--- Start ---
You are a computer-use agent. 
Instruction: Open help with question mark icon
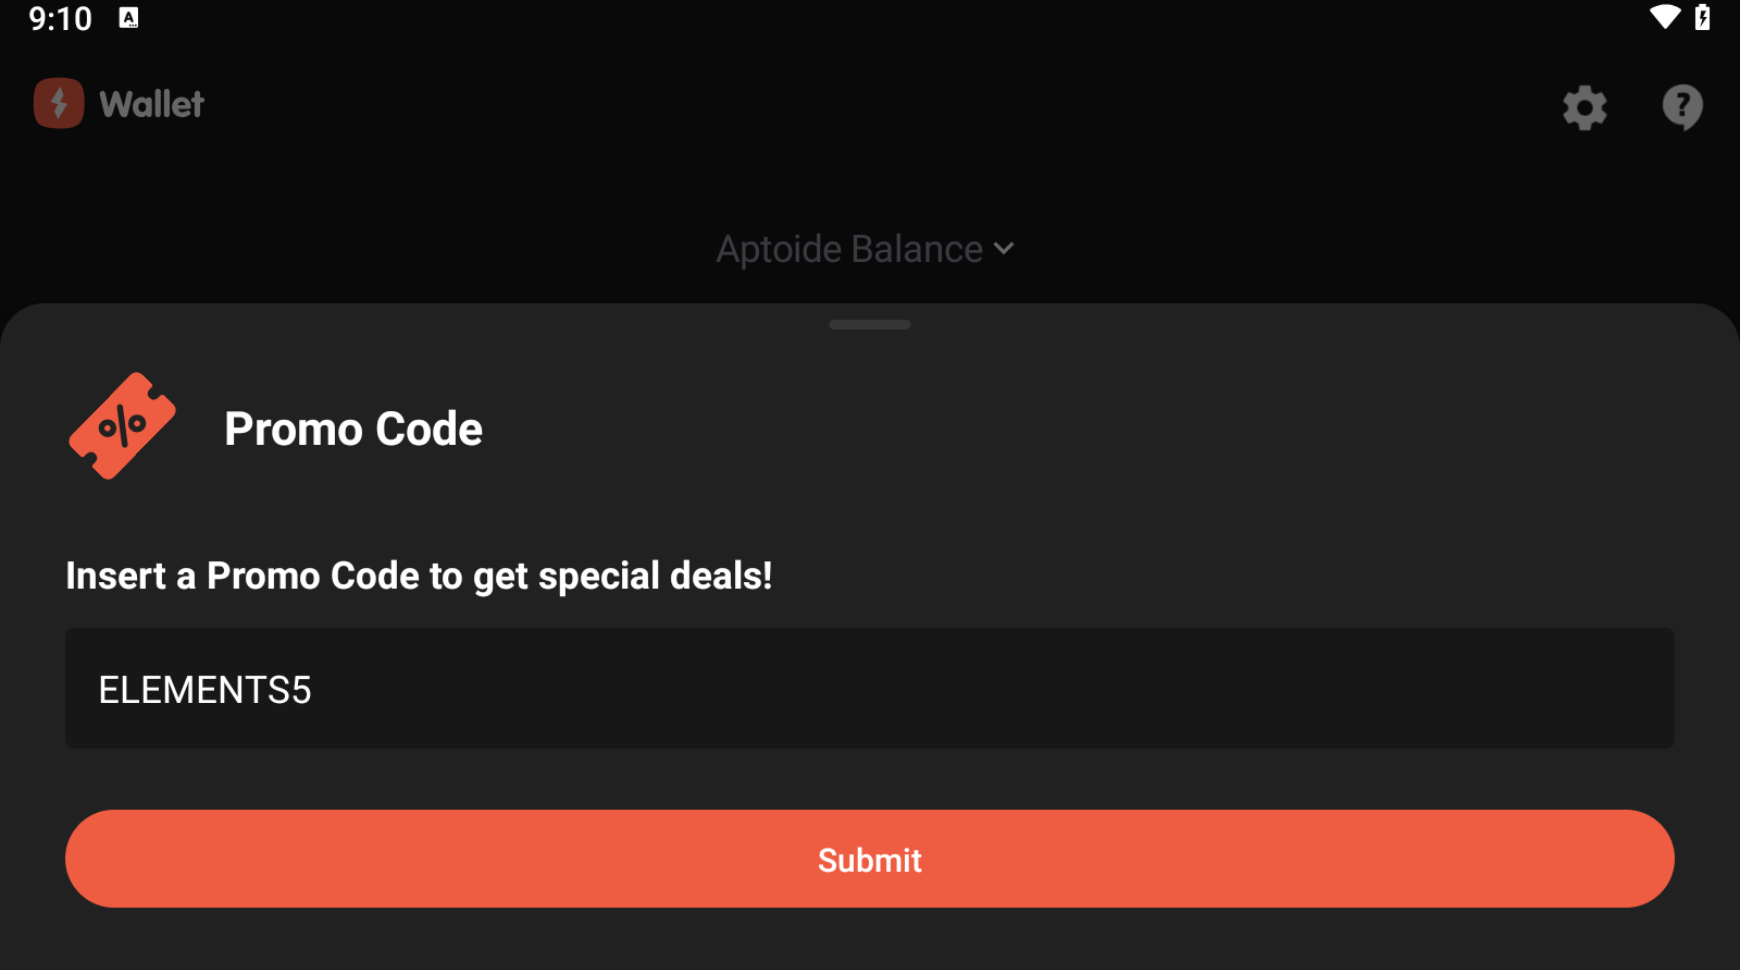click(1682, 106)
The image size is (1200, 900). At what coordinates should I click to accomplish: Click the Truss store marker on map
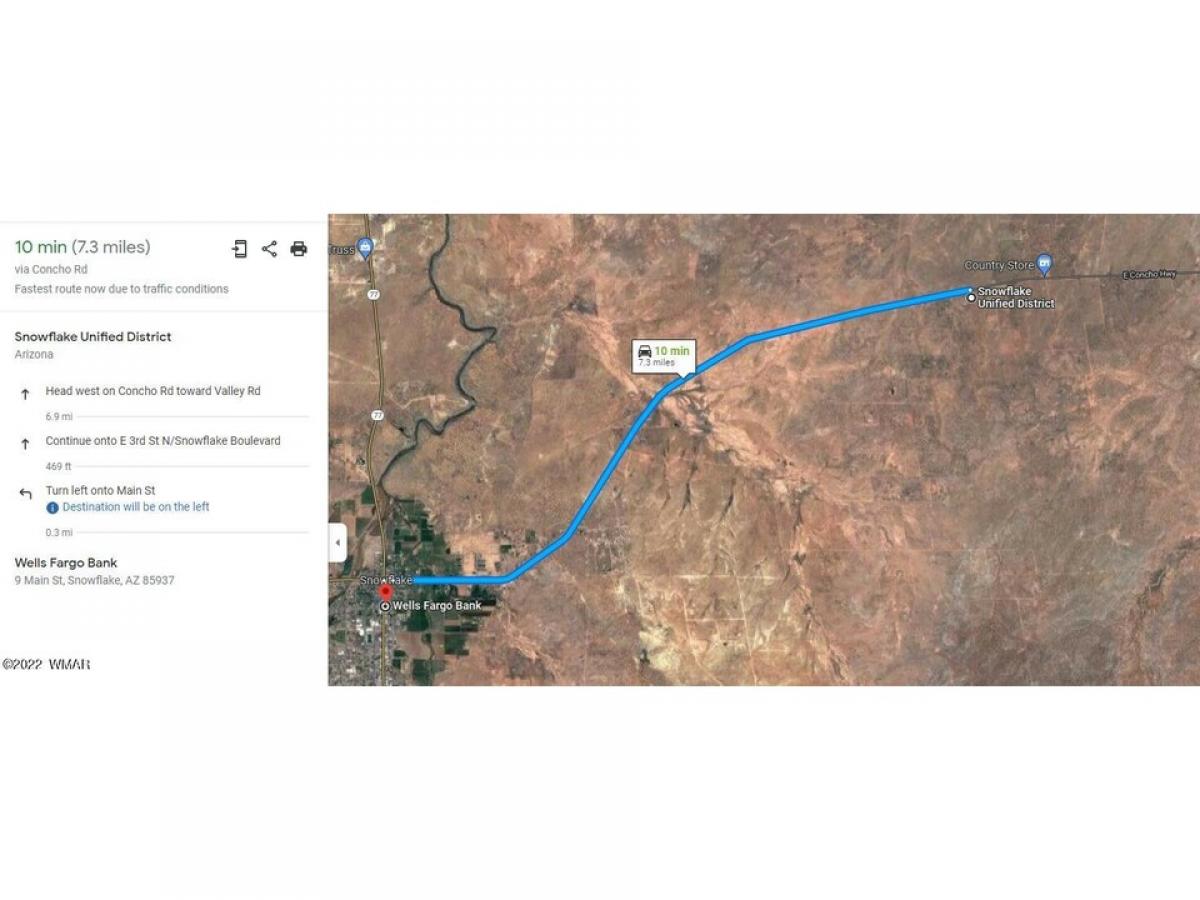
--- End ---
--- Start ---
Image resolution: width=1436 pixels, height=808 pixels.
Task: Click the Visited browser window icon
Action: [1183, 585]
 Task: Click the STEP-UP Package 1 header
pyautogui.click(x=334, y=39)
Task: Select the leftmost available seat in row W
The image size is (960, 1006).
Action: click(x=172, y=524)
--- End ---
--- Start ---
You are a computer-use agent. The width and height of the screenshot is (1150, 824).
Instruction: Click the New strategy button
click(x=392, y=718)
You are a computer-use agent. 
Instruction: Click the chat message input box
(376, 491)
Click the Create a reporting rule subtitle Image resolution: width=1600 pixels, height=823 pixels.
--- End ---
*Set task*:
Write out the lines from the line with "Task: Select the" to the line with "Action: click(x=172, y=524)", switching "leftmost" to "rightmost" and changing nothing else.

*Result of this task*:
Task: Select the rightmost available seat in row W
The image size is (960, 1006).
Action: click(x=172, y=524)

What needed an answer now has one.